● WHAT THE TASK ASKS: The line with "[List View] (899, 218)" marks the first line to copy, and the line with "Religion (135, 68)" marks the last. Transcribe that stretch of the data below exactly, without pictures.

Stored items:
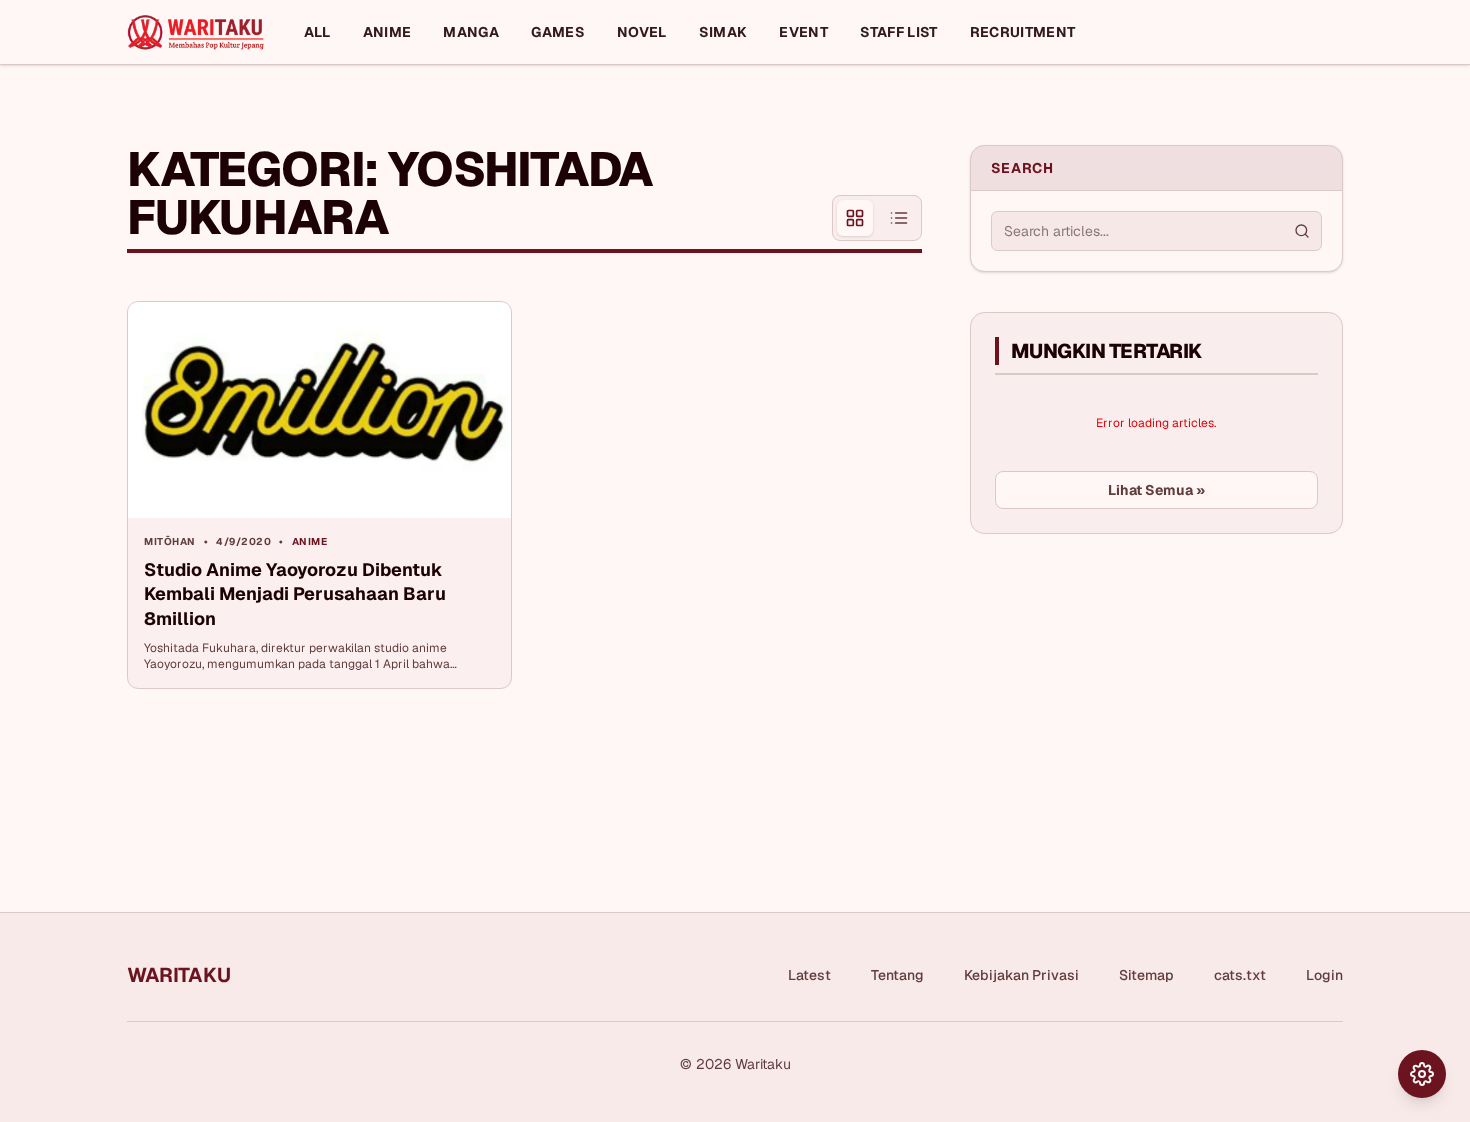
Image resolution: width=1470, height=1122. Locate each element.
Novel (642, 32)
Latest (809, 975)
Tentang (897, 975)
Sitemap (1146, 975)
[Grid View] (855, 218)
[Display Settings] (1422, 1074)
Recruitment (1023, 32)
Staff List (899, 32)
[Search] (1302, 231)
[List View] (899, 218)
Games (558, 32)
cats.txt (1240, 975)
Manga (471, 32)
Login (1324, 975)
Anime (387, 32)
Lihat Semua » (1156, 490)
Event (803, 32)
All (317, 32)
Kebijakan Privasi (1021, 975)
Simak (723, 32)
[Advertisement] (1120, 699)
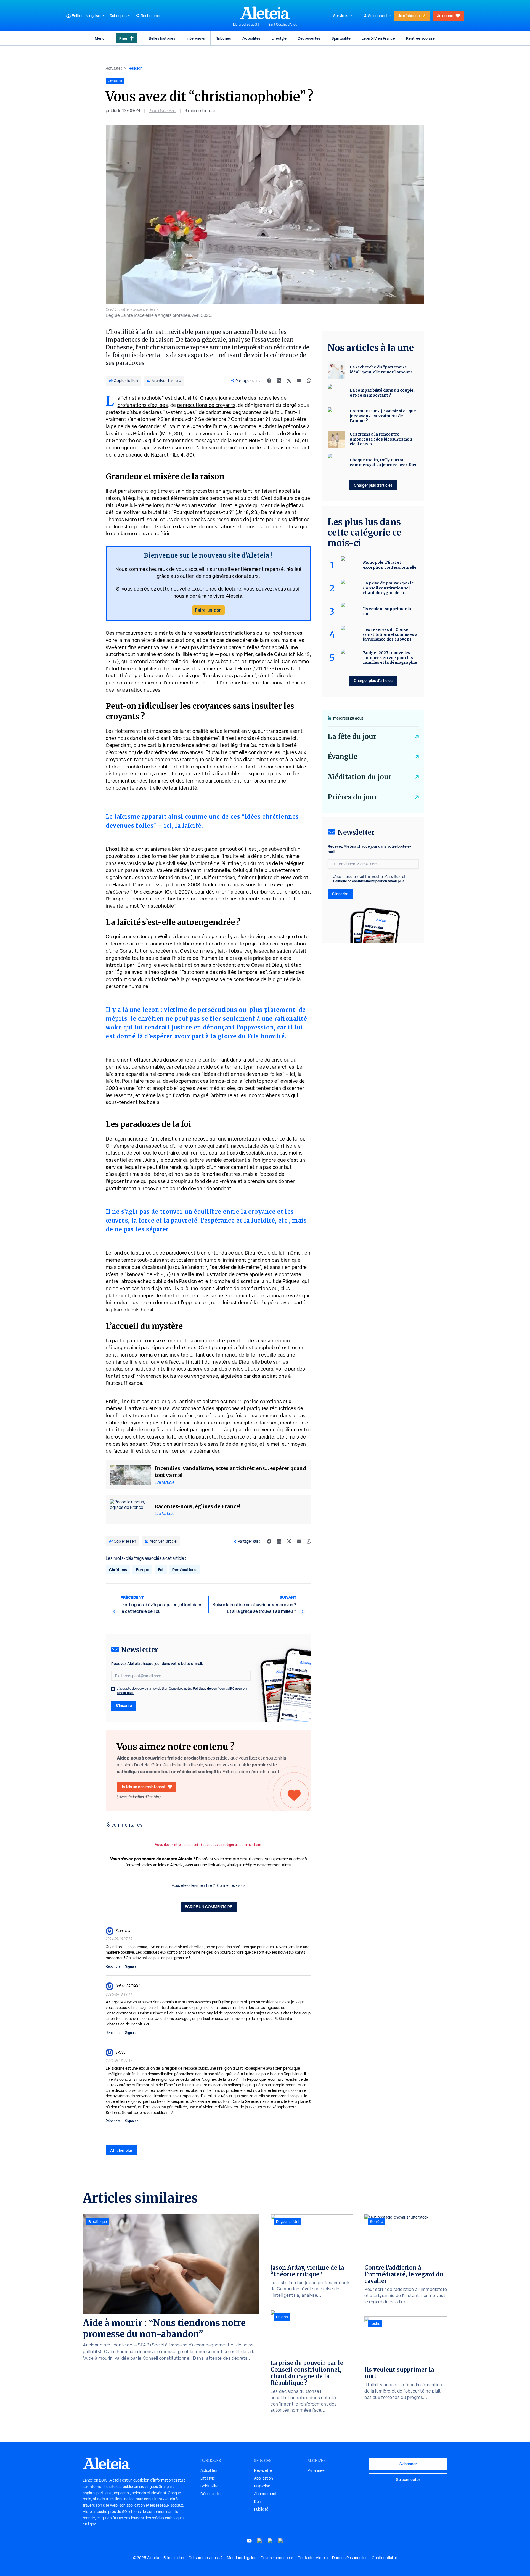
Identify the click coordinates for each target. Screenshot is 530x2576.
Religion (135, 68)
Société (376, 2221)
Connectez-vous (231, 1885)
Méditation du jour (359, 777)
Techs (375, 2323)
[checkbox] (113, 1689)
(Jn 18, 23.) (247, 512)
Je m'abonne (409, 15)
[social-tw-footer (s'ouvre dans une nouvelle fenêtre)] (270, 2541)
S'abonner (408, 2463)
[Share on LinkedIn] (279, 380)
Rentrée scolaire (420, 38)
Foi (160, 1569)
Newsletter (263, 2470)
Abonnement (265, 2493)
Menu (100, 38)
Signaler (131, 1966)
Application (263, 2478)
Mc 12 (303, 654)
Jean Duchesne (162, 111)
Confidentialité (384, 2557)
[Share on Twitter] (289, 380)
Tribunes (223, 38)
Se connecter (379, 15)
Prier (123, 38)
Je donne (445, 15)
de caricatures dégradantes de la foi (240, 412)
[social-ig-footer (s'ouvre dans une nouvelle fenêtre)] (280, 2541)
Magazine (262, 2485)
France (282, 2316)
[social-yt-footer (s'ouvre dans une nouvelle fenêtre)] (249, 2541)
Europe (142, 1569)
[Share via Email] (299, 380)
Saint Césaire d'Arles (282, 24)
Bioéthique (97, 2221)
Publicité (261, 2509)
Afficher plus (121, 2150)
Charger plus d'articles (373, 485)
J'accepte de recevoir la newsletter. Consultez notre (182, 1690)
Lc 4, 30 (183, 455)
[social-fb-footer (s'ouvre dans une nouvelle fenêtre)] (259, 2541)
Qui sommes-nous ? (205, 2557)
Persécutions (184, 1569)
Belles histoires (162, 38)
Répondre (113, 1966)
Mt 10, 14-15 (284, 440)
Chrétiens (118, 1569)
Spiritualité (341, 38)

● ANSWER BOX:
[List View] (899, 218)
Games (558, 32)
cats.txt (1240, 975)
Manga (471, 32)
Login (1324, 975)
Anime (387, 32)
Lihat Semua » (1156, 490)
Event (803, 32)
All (317, 32)
Kebijakan Privasi (1021, 975)
Simak (723, 32)
[Advertisement] (1120, 699)
Identify the click coordinates for each target. Screenshot is 530x2576.
Religion (135, 68)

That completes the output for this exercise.